The large $N$ limit involves defining a scaled coupling constant
\be
\bar g = g\sqrt N
\label{scaledgdef}
\ee
which is held fixed as $N \rightarrow \infty$. According to
\eq{lambdaperiod}, we must also define a scaled eigenvalue-period
\be
\lambda_0 = \sqrt N \l_0, \; \l_0 = { 2\pi \over \bar g L}
\label{scaledlambdao}
\ee
This necessitates scaling of $\l_a, \xi_a$ and $p_a$ to
\be
\l_a = \lambda_a /\sqrt N, \; \xib_a = \xi_a/ \sqrt N, \;
{\bar p}_a = p_a/\sqrt N
\ee
Note that in terms of the scaled variables ${\bar p}_a = -(i / N )
\del_{\l_a} $, implying that $\hbar$ is $1/N$. Let us, for example,
rewrite Eqns. \eq{ueq}\ and \eq{heff}\ for the ground state energy and
eigenfunctions in terms of the scaled variables
\be
{\cal H} u^{(0)} ( \{ \xib_a \} ) = E_0 u^{(0)} ( \{ \xib_a \})
\label{scaledueq}
\ee
\be
\ba
{\cal H} = {\cal H}_{YM} + {\cal H}_1 + {\cal H}_2 \\
{\cal H}_{YM} = (\bar g\l_0/ 4N \pi)\sum_a (-\del^2_{\xib_a}) \\
{\cal H}_1 = \bar g \lambda_0 \sum_a ( \xib_a/\lambda_0 + 1/2)^2 \\
{\cal H}_2 = (\bar g /4\pi N \l_0) \sum_{a,b} K_{\rm reg}([\xib_a
- \xib_b]/ \l_0)
\ea
\label{scaledheff}
\ee
where the $K_{\rm reg}$ has been defined in \eq{kernel} (note that in
\eq{kernel}\ $w_{ab}$ is also equal to $[\xib_a - \xib_b]/\l_0$).
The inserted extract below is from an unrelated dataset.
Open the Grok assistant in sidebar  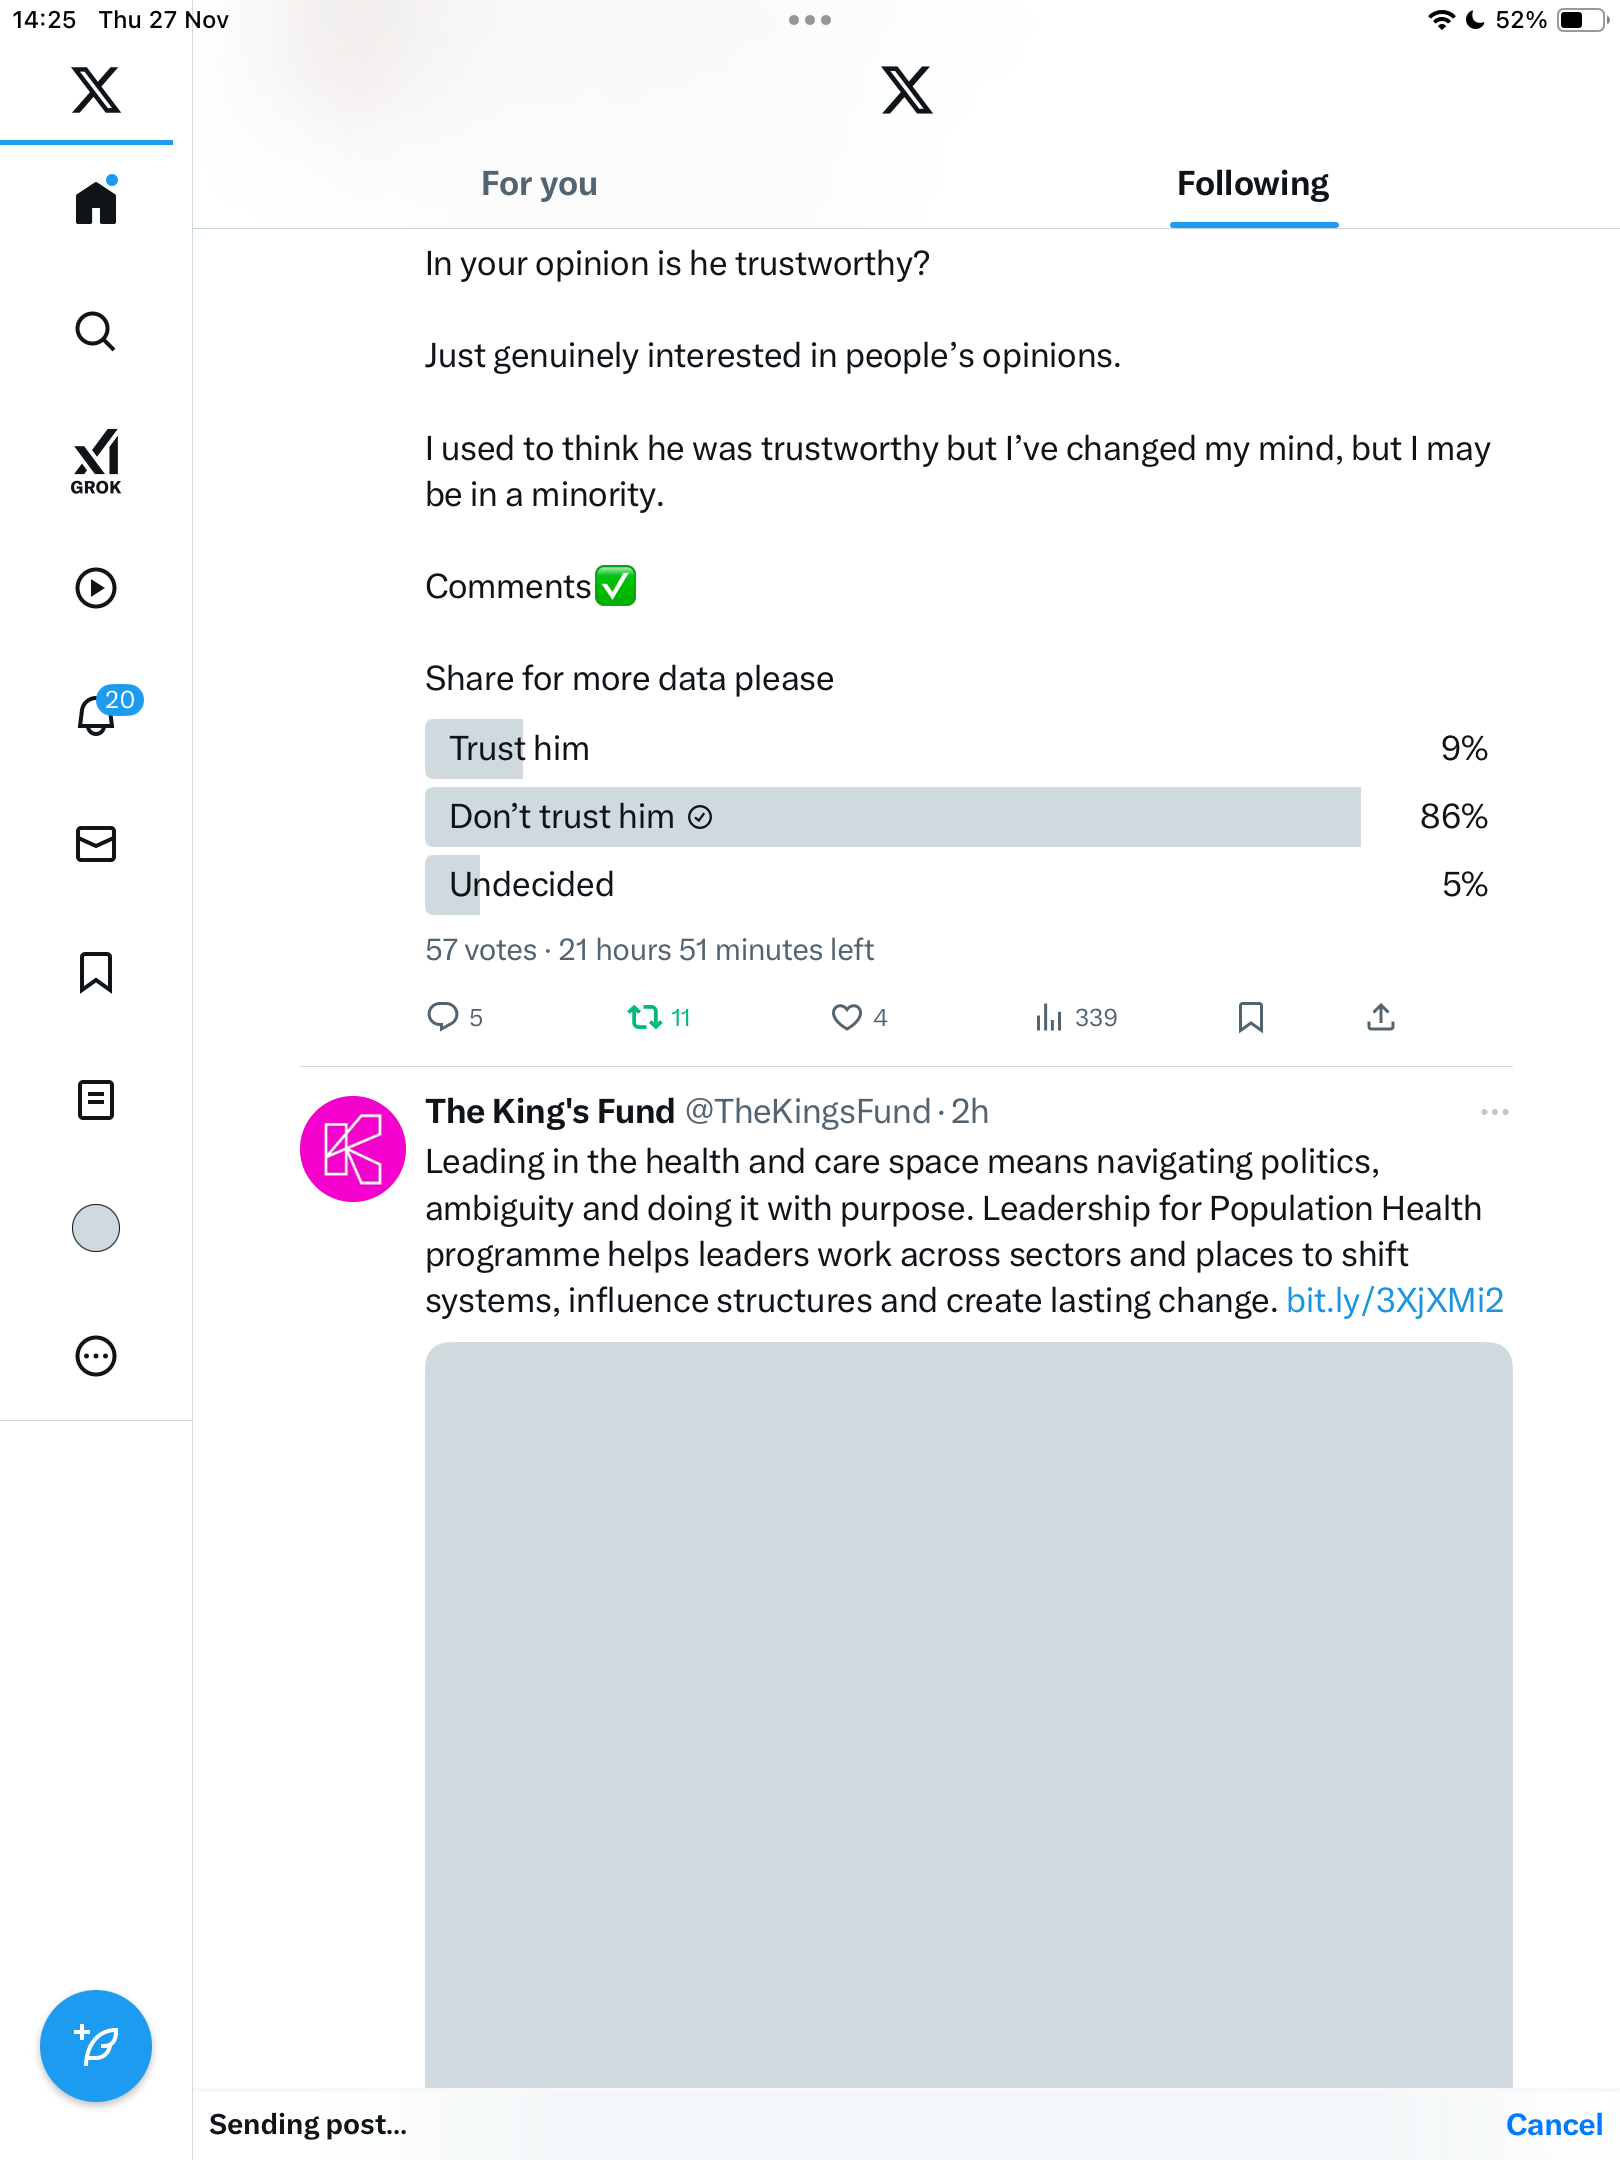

\subsection{$\beta \to \infty$ limit and the ground state
energy}

In the $\beta \to \infty$ limit, the only state contributing to the
trace in \eq{partition}\ is the ground state, discussed in the
previous section. Thus the free energy $F$ simply coincides with the
ground state energy $E_0$ of \eq{scaledueq}.
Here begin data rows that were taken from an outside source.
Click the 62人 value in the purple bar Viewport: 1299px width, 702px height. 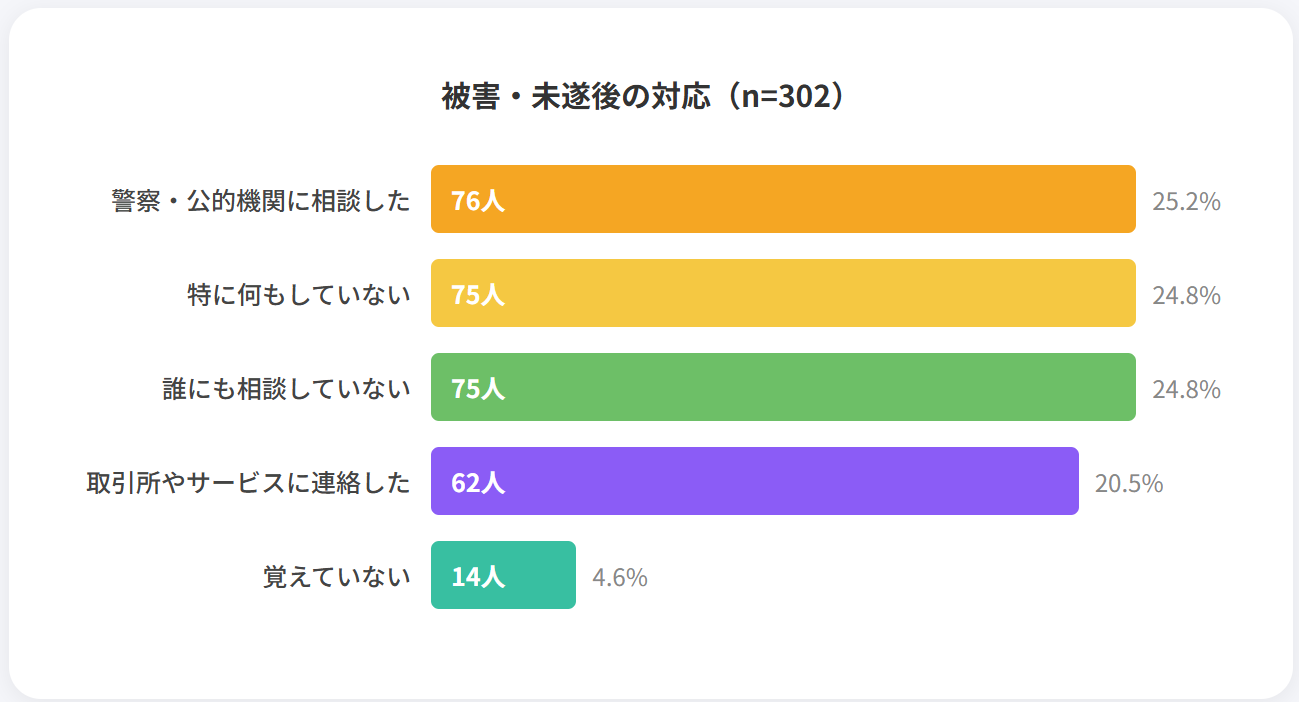tap(478, 483)
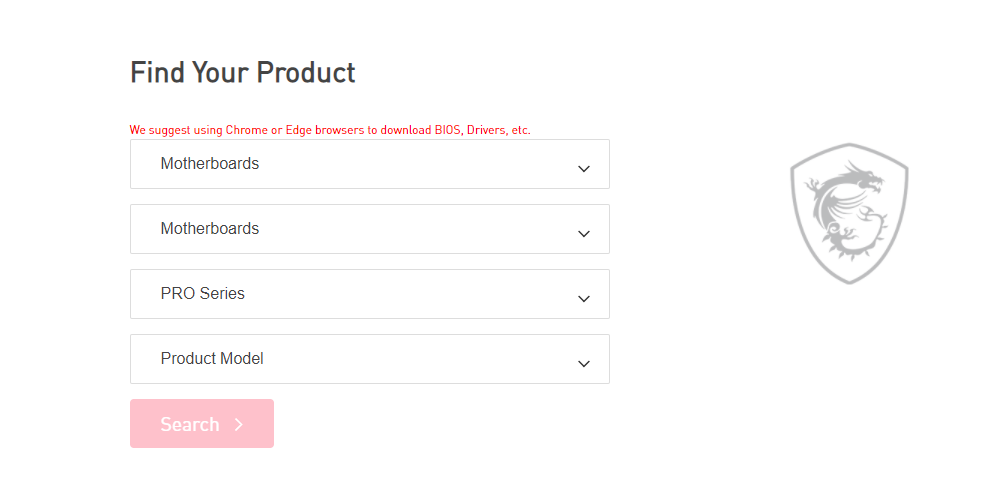Click the word Search on the button
The image size is (982, 490).
190,424
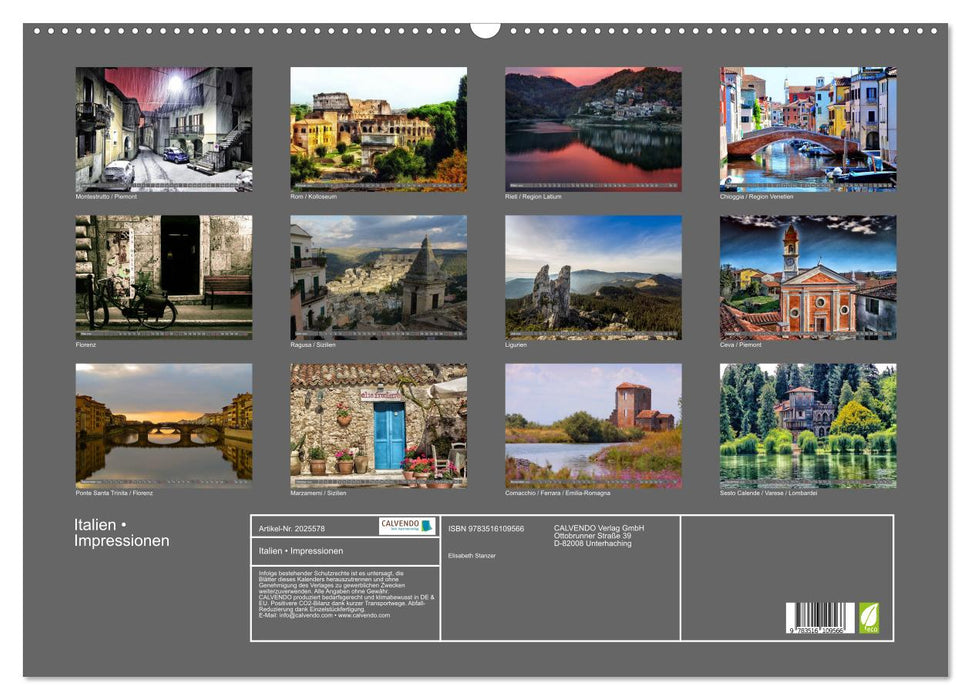Click the teal bookmark icon beside CALVENDO logo

[428, 526]
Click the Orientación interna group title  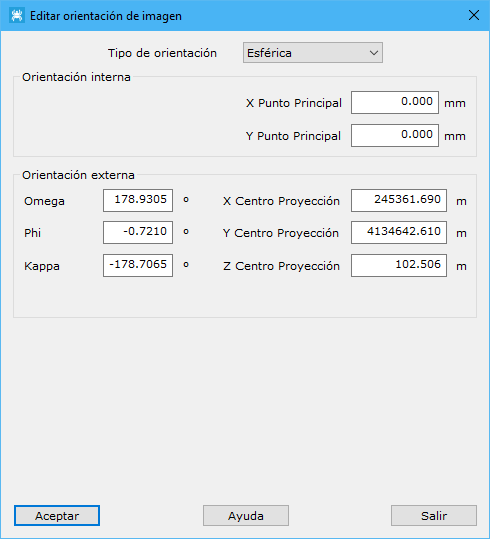(76, 77)
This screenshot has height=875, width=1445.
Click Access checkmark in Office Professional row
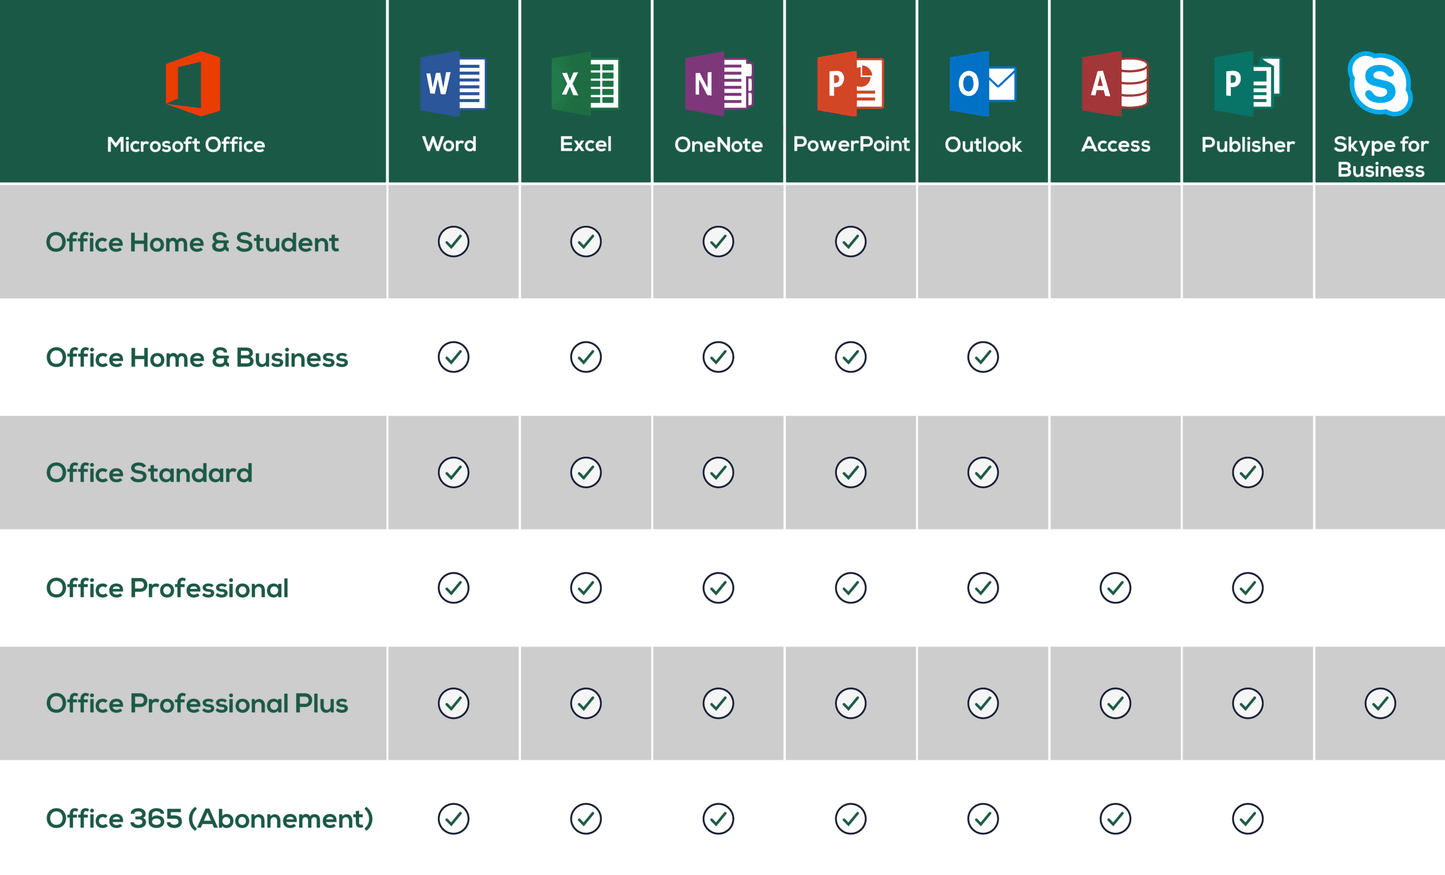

Let us now discuss how to determine $E_0$. If the two-body interaction
${\cal H}_2$ was absent, $E_0$ would be simply given by
\be
E_{0,0} = {\bar g \over 2\sqrt{\pi}} N^{3/2}
\label{eoo}
\ee
{\em Proof:} The ground state for the $N$-fermion hamiltonian ${\cal
H}_{YM} + {\cal H}_1$ is given by the Slater determinant
\be
u^{0}_0 (\xib) = {1\over \sqrt{N !} } {\rm Det}_{i,j=0}^{N-1}
\phi_i(\xib_{j+1})
\label{uvalue}
\ee
where $\phi_n(\xib), n=0, \ldots, \infty $ are normalized
single-particle wavefunctions satisfying
\be
{\bar g \l_0 \over 2 \pi }
\big [- {\del^2_{\xib}  \over 2 N} + 2 \pi ({ \xib \over \l_0} + {1
\over 2})^2 \big] \phi_n(\xib) = \epsilon_n \phi_n(\xib)
\ee
It is easy to find explicit solutions of the above equation:
\be
\phi_{n}(\xib) = ({2^n n!\over \balph \sqrt{N \omega}})^{-1/2}
H_n(\sqrt{\omega} x) \exp(-\omega x^2/2), \;
\omega^2 \equiv 4 \pi
\label{phivalue}
\ee
where the variable $x$ is defined by
\be
(\xib/\l_0) + (1/2) = \balph x, \;
\balph \equiv  \l_0^{-1/2} N^{-1/4}
\label{xdef}
\ee
In the above $H_n$ are the standard Hermite polynomials. The energy
eigenvalues $\epsilon_n$ are given by
\be
\epsilon_n =  {\bar g \over \sqrt{\pi N} } (n + {1\over 2})
\quad n = 0, 1, \ldots
\ee
The ground state energy $E_{0,0}$ which is a sum over the first
$N$ energy levels clearly reproduces \eq{eoo}.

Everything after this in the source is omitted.